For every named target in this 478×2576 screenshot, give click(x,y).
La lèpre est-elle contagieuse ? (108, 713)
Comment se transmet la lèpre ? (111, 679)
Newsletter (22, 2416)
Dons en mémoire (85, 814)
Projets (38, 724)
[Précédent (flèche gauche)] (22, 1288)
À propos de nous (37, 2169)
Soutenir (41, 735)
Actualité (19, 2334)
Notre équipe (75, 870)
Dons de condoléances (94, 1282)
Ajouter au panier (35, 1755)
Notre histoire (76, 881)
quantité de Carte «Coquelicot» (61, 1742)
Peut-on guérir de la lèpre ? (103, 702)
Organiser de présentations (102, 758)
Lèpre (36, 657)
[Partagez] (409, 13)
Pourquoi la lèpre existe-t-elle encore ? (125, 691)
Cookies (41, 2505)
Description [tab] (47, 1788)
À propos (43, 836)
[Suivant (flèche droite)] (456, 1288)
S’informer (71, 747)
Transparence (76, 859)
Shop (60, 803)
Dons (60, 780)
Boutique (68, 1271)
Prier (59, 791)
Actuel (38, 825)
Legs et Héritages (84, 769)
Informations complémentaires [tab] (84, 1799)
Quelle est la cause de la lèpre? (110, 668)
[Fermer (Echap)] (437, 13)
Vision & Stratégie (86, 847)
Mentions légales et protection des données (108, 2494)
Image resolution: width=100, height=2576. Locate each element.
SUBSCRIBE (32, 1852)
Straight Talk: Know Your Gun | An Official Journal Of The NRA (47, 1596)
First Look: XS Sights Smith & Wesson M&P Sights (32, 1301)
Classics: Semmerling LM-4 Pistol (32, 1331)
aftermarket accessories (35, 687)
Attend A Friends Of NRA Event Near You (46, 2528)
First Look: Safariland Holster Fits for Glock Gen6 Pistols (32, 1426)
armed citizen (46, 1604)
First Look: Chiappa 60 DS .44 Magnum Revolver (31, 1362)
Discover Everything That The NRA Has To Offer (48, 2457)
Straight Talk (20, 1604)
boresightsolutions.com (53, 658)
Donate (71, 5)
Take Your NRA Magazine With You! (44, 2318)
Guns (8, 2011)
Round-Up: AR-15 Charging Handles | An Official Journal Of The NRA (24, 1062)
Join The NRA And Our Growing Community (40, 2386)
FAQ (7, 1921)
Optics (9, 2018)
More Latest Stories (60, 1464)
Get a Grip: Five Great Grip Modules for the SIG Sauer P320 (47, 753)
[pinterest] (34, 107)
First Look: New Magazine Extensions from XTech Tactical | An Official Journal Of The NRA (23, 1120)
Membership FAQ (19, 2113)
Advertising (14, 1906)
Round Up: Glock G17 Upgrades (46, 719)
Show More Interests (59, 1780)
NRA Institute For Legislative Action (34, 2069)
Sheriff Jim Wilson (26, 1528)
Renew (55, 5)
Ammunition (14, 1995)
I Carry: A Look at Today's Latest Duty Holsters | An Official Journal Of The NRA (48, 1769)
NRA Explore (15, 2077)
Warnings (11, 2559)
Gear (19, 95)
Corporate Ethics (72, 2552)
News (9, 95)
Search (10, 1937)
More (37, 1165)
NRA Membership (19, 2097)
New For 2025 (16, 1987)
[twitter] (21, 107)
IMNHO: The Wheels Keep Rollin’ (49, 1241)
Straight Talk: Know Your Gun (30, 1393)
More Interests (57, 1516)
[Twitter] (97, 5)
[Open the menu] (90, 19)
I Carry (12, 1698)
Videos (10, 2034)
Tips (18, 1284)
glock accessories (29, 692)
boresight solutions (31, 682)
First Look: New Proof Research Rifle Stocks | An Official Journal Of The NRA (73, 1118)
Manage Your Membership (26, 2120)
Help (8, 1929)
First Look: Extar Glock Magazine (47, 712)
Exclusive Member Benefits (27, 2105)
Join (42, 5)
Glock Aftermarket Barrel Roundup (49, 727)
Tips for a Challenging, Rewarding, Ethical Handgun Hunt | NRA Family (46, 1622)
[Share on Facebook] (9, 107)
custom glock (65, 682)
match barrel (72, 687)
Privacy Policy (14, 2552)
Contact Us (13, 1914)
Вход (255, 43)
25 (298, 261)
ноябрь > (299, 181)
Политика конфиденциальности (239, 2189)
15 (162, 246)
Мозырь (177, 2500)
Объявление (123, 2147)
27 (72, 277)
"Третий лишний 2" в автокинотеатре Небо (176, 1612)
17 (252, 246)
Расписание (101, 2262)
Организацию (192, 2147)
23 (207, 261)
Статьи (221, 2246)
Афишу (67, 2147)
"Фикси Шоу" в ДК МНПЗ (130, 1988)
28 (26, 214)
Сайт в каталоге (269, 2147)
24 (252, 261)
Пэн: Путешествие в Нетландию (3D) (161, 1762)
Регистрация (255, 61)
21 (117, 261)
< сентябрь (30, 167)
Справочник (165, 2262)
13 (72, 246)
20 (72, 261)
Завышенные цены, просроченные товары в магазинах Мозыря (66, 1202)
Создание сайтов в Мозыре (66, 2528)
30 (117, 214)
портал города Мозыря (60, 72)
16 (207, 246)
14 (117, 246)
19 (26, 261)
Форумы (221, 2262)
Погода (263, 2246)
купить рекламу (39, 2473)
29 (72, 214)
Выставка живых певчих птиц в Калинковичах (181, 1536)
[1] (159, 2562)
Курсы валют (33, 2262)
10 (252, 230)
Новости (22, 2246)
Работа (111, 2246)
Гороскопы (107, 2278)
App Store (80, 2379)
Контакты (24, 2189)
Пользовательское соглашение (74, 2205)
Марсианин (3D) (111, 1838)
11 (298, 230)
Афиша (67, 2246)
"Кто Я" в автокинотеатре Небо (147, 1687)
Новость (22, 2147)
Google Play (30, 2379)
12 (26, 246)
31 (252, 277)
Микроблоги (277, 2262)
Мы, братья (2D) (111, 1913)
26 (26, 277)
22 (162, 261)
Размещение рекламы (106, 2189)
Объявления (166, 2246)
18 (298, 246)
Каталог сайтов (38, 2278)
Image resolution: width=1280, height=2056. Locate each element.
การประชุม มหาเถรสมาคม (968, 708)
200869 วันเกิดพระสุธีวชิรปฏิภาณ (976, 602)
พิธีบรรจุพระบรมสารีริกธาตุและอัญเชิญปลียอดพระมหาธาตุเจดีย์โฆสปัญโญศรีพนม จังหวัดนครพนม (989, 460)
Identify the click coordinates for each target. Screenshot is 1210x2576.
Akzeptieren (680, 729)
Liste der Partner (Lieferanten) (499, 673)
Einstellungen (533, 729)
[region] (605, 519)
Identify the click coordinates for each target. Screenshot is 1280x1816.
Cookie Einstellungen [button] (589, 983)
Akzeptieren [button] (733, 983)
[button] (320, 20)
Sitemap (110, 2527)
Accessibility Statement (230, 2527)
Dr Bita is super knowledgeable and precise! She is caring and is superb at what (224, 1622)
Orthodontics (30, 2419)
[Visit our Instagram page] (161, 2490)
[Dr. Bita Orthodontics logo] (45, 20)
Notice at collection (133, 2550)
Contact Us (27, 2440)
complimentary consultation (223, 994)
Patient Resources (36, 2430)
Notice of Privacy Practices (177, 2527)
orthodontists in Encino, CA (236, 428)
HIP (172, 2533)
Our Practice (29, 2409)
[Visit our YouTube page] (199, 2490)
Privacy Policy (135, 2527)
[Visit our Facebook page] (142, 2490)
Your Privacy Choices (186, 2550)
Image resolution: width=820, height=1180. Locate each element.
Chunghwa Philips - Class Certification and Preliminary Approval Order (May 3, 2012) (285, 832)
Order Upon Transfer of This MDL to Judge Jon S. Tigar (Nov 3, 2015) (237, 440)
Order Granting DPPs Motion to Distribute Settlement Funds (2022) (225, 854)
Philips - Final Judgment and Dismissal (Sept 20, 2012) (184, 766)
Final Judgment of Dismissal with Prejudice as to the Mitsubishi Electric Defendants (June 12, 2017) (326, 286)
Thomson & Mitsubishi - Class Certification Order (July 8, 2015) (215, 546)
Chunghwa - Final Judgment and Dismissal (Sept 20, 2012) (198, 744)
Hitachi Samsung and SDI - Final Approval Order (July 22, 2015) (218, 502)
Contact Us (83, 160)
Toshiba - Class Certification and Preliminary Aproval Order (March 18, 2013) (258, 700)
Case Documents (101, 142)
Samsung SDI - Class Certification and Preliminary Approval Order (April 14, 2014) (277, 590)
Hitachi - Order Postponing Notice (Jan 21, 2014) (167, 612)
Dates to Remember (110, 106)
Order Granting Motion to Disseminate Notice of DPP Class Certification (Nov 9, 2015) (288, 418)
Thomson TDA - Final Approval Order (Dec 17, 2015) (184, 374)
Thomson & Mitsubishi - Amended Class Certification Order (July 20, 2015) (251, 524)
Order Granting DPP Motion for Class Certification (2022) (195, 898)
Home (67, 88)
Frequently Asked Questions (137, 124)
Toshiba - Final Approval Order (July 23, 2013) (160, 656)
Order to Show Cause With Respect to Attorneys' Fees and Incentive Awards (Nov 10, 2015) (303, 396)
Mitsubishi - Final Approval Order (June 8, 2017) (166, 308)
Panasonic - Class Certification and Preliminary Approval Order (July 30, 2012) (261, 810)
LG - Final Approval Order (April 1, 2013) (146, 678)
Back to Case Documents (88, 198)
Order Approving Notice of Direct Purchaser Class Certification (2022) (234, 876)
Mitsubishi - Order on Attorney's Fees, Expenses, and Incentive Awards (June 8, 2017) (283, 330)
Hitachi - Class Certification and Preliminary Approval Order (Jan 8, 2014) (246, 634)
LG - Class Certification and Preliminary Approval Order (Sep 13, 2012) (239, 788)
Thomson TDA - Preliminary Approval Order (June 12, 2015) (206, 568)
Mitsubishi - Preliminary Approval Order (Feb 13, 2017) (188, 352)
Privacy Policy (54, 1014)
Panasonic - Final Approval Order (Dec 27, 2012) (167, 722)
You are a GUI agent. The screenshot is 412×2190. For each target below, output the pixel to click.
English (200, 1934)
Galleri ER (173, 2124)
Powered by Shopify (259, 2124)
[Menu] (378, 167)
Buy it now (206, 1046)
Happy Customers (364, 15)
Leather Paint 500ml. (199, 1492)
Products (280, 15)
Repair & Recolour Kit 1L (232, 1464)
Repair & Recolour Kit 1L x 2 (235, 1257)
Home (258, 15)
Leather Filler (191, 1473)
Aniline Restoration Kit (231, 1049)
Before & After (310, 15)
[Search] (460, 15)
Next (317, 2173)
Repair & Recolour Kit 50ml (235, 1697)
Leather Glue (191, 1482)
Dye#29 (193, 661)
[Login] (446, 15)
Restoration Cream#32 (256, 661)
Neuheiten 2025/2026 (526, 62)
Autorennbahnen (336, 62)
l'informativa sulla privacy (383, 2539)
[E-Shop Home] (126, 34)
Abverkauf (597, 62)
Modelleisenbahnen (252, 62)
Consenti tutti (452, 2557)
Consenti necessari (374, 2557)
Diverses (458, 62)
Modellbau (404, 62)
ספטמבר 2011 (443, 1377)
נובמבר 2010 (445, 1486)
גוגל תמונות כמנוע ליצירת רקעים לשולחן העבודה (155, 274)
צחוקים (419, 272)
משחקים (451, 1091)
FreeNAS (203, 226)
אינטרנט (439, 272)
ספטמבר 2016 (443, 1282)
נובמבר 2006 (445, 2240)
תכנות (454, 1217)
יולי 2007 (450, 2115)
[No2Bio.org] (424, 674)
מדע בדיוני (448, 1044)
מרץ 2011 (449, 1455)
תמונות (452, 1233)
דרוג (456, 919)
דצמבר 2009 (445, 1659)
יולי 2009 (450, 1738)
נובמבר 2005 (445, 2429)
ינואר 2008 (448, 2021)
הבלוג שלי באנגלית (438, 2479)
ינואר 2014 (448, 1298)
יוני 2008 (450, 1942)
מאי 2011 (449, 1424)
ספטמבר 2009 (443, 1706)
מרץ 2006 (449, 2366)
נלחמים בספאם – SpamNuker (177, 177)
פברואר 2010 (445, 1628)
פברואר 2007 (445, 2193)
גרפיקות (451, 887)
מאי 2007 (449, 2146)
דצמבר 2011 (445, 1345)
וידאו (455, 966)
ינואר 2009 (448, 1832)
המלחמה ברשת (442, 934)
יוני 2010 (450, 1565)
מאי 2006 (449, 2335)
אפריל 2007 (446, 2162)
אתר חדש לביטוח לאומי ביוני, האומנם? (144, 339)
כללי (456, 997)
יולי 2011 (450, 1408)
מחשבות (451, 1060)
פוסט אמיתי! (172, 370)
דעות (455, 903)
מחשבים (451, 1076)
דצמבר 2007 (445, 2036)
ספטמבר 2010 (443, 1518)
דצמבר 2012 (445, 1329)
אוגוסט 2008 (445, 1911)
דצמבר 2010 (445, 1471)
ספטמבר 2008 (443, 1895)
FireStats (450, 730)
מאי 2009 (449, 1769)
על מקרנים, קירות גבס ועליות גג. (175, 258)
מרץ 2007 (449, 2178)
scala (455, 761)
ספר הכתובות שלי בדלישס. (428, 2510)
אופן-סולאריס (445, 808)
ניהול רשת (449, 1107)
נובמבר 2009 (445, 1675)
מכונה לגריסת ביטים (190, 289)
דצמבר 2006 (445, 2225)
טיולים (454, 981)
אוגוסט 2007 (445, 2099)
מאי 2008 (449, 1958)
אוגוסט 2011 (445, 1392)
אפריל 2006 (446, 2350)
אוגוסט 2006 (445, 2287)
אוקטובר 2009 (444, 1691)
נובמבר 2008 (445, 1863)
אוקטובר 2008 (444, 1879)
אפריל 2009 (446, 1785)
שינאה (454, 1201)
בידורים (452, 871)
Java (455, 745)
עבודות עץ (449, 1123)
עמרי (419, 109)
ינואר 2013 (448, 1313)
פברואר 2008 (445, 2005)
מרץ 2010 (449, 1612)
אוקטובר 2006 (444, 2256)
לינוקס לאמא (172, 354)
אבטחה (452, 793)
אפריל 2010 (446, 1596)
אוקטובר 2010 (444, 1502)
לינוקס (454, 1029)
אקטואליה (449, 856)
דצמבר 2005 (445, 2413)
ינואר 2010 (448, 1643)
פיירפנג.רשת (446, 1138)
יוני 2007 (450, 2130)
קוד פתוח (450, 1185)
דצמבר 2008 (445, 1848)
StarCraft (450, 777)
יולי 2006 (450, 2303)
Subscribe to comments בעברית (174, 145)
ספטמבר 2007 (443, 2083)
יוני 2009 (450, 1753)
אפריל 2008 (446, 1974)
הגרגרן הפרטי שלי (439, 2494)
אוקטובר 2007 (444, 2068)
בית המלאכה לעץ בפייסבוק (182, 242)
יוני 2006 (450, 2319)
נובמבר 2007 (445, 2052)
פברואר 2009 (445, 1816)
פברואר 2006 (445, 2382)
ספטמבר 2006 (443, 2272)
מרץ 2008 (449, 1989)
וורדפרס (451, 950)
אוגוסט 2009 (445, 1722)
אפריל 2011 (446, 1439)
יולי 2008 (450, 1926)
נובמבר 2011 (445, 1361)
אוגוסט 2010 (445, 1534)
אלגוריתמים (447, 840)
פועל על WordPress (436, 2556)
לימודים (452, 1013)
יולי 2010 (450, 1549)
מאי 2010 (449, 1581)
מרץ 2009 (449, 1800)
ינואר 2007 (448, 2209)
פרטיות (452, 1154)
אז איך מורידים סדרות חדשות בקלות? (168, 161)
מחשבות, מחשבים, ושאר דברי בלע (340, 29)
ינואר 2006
· · · · · · ·
**TASK BRIEF**
Look through the data above and return exactly the lines from the one that contains "Happy Customers (364, 15)" to the one that contains "Restoration Cream#32 (256, 661)", inclusive, with nothing else.

**WORKED SOLUTION**
Happy Customers (364, 15)
Leather Paint 500ml. (199, 1492)
Products (280, 15)
Repair & Recolour Kit 1L (232, 1464)
Repair & Recolour Kit 1L x 2 (235, 1257)
Home (258, 15)
Leather Filler (191, 1473)
Aniline Restoration Kit (231, 1049)
Before & After (310, 15)
[Search] (460, 15)
Next (317, 2173)
Repair & Recolour Kit 50ml (235, 1697)
Leather Glue (191, 1482)
Dye#29 (193, 661)
[Login] (446, 15)
Restoration Cream#32 (256, 661)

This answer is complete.